И впервые подумал Куликов здесь, у пустой детской кроватки: "До чего ж складно было все у нас устроено на нашей земле! Если жене рожать - больница, сына учить - школа, семена травить - лаборатория, трактор ладить к весне МТС".

Все разрушил фашист, все, что было любо и дорого Алексею Куликову, все, к чему привык он, чем жил. Весь уклад его жизни растоптал фашист. Нет, это не такая война, про которую деды рассказывали. Нет, это не такой враг. И все накипало и накипало сердце Куликова яростью... Трудно его рассердить, но горе тому, кто рассердит его!
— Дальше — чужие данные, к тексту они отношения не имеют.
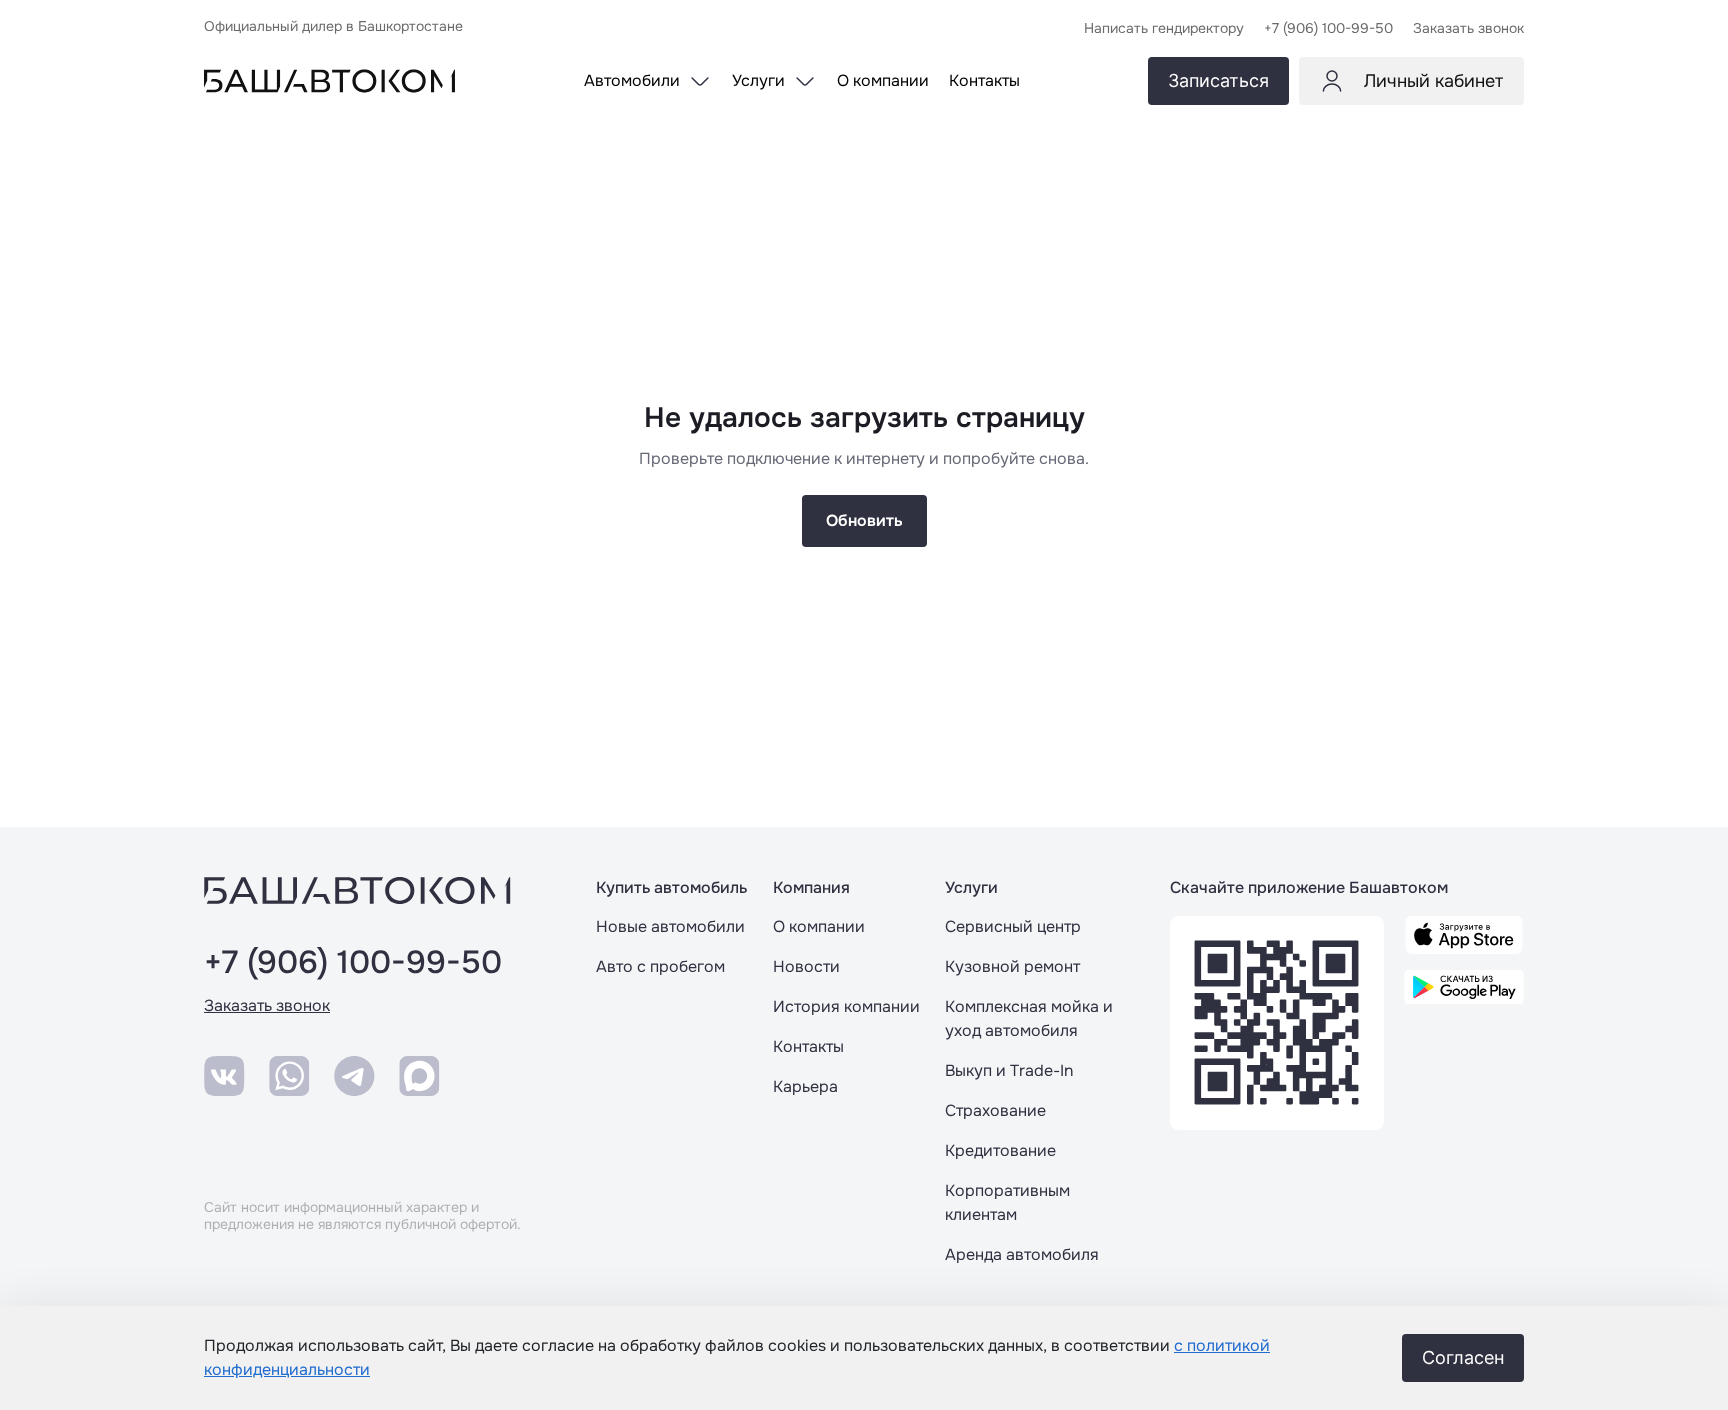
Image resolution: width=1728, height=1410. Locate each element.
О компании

Однажды он засиделся в хате, куда загнала его непогода. Хозяин, степенный пожилой мужик, оставлял ночевать - дождь на дворе, холодно. Куликову и самому не хотелось уходить - сколько дорог уж он прошел, сколько еще идти! - но деликатничал: "Время неспокойное, может стесню?" Они беседовали негромко и неторопливо, и все о том же, что времена пришли страшные, беда, разорение.

Вдруг - громкий стук приклада в дверь, звон стекла, и - немцы. Они не вошли, как люди в чужую избу входят, сняв на пороге шапку и поздоровавшись, - ворвались. Один сразу же забегал по избе, другой бросился к столу, третий нетерпеливо закричал хозяину:

- Фить! Фить! - и показал рукой на дверь.

Хозяин не сразу понял, чего хочет от него гитлеровец. Он чуял: стряслась беда, а какая - еще неведомо. Но немец все злее кричал ему: "Фить! Фить!" - и пистолетом показывал на дверь. И только тогда хозяин сообразил, что его просто гонят из хаты на улицу. Он растерялся: как же можно такое? Ведь это его изба. Может, они не знают, что эта изба - его, его собственная? Может, они не верят, что это его хата? Так все соседи подтвердят. Вот и иконы в углу - ими еще при деде освятили новоселье, вот и сундук, купленный в Ромнах на базаре, вот постель, стол, карточки на стене - все его, хозяина, вещи. Он разводил руками, объяснял, тыкал пальцем то в фотографии, то в иконы, но немец уже совсем свирепо крикнул ему: "Фить!" - и вышвырнул его за порог. Просто вышвырнул.

Потом обернулся и встретил взгляд Куликова. Тяжелый был этот взгляд, даже немец опешил.

- Рус? - пробормотал он.

- Да, рус. Русский, - гордо ответил Куликов. - Русский я, - повторил он еще раз.